** BEGIN **

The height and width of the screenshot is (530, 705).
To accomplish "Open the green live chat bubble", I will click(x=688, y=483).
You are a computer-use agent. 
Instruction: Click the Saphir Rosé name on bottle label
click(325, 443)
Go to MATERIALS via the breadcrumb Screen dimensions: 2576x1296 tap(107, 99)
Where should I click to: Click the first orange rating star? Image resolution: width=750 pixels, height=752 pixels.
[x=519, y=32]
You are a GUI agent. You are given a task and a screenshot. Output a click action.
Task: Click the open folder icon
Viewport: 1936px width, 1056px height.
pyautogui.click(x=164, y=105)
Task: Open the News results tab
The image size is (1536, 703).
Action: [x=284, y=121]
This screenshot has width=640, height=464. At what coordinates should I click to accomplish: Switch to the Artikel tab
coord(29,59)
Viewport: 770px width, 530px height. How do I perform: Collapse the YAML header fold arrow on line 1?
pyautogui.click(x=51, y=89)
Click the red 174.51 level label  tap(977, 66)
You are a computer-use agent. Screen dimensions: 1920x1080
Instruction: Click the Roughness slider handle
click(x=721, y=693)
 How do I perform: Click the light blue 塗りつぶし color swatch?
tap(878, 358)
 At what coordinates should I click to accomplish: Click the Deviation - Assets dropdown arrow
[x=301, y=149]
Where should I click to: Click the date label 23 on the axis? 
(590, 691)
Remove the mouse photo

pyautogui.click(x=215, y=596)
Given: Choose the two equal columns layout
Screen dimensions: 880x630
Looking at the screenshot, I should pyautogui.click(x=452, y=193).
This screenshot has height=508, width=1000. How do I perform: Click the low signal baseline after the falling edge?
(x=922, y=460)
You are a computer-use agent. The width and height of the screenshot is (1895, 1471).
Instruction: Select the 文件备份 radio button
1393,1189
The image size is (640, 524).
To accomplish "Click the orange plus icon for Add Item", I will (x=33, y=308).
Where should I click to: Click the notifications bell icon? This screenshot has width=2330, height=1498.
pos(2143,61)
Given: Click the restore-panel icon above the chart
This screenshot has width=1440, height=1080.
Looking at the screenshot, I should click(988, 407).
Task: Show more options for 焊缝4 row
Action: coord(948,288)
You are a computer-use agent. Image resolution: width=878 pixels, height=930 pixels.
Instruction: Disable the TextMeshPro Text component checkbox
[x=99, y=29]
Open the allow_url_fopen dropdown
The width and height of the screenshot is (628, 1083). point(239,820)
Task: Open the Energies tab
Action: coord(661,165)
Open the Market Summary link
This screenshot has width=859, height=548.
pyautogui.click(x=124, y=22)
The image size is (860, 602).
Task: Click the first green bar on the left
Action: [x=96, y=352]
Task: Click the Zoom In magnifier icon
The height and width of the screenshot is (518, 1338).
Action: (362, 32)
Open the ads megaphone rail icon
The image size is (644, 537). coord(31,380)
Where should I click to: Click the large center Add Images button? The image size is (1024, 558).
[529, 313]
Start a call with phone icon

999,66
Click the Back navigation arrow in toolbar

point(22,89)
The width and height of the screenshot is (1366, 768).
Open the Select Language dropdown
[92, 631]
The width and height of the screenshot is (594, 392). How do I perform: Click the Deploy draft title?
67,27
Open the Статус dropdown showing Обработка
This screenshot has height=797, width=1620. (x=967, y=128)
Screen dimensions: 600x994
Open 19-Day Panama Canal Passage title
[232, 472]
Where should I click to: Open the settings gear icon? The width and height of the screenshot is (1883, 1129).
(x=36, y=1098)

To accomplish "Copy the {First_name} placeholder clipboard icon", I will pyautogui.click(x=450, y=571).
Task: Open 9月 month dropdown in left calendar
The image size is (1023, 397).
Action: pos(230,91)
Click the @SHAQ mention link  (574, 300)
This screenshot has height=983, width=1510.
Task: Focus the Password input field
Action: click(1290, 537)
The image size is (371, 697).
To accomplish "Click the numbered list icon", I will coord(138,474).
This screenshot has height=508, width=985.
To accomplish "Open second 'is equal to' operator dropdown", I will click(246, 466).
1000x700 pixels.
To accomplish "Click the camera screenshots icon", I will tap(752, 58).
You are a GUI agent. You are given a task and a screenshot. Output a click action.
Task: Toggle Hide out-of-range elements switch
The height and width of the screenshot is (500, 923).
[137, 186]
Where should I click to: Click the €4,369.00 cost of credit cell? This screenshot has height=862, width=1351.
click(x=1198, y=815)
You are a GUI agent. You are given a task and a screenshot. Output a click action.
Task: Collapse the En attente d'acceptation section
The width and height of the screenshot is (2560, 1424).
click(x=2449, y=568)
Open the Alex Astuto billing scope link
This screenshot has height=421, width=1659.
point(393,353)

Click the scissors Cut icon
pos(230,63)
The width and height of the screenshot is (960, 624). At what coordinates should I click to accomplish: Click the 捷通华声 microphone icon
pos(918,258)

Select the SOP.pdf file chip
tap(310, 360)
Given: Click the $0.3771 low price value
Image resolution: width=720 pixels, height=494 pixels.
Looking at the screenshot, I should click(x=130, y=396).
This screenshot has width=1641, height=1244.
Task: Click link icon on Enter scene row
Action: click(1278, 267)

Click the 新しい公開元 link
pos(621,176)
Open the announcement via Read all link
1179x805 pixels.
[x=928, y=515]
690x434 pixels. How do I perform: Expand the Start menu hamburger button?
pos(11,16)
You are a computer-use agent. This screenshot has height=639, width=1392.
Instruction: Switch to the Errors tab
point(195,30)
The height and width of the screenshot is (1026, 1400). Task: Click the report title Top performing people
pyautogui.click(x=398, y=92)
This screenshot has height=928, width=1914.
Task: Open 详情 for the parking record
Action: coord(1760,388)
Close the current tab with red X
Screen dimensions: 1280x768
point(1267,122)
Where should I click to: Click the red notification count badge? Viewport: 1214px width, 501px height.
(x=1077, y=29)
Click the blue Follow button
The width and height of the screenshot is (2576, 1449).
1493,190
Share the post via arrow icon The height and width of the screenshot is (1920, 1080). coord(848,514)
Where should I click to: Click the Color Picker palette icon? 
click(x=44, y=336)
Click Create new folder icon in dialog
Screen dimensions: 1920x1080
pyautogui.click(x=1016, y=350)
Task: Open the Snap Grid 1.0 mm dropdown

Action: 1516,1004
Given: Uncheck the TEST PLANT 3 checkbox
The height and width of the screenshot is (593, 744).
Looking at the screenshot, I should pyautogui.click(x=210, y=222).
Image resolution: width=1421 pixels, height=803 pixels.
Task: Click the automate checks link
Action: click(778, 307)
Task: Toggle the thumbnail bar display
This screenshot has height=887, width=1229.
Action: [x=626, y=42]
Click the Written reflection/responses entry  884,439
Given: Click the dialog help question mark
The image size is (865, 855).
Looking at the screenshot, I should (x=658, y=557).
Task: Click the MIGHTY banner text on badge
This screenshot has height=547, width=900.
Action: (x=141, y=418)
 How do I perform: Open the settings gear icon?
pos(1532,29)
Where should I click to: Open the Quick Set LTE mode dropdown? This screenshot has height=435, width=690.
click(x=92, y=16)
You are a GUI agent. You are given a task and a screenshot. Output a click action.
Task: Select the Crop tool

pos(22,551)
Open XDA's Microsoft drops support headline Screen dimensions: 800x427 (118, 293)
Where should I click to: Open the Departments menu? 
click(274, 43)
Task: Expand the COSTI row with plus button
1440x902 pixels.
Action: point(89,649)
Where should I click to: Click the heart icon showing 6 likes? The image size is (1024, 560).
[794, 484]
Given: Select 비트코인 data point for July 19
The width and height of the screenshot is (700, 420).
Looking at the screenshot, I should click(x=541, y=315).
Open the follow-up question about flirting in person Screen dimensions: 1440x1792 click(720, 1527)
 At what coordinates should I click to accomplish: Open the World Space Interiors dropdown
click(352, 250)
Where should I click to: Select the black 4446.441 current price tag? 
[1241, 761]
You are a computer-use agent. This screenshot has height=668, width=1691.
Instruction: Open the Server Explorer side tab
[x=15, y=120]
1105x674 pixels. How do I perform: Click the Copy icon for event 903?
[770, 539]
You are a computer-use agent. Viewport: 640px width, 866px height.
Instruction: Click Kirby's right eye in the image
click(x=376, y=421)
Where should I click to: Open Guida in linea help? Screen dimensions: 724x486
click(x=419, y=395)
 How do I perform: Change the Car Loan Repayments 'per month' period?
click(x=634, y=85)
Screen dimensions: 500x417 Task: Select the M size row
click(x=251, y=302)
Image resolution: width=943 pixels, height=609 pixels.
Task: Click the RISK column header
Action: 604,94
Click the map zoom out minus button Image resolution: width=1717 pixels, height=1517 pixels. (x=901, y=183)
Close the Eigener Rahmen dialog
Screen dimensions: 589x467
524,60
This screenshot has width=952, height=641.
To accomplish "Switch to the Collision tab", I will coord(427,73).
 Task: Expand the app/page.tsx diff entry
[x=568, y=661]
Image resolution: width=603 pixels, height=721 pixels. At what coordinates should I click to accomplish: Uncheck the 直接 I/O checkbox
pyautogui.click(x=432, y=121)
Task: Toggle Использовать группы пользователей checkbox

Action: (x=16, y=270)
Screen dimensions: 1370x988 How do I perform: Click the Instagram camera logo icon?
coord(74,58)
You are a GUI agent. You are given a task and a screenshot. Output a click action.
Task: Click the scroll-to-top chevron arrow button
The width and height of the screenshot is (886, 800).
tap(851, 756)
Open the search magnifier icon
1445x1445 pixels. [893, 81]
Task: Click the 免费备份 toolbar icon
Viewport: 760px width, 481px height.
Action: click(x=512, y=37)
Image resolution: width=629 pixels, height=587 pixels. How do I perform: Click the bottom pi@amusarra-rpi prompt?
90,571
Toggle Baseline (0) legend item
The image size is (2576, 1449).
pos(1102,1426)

** END **

Turn the lines into a numbered list, starting with the line that contains "Task: Click the MIGHTY banner text on badge" and going on through the line that contains "[x=15, y=120]", both ends included. Leave out any blank lines.

#### [The output]
1. Task: Click the MIGHTY banner text on badge
2. This screenshot has height=547, width=900.
3. Action: (x=141, y=418)
4.  How do I perform: Open the settings gear icon?
5. pos(1532,29)
6. Where should I click to: Open the Quick Set LTE mode dropdown? This screenshot has height=435, width=690.
7. click(x=92, y=16)
8. You are a GUI agent. You are given a task and a screenshot. Output a click action.
9. Task: Select the Crop tool
10. pos(22,551)
11. Open XDA's Microsoft drops support headline Screen dimensions: 800x427 (118, 293)
12. Where should I click to: Open the Departments menu? 
13. click(274, 43)
14. Task: Expand the COSTI row with plus button
15. 1440x902 pixels.
16. Action: point(89,649)
17. Where should I click to: Click the heart icon showing 6 likes? The image size is (1024, 560).
18. [794, 484]
19. Given: Select 비트코인 data point for July 19
20. The width and height of the screenshot is (700, 420).
21. Looking at the screenshot, I should click(x=541, y=315).
22. Open the follow-up question about flirting in person Screen dimensions: 1440x1792 click(720, 1527)
23.  At what coordinates should I click to accomplish: Open the World Space Interiors dropdown
24. click(352, 250)
25. Where should I click to: Select the black 4446.441 current price tag? 
26. [1241, 761]
27. You are a computer-use agent. This screenshot has height=668, width=1691.
28. Instruction: Open the Server Explorer side tab
29. [x=15, y=120]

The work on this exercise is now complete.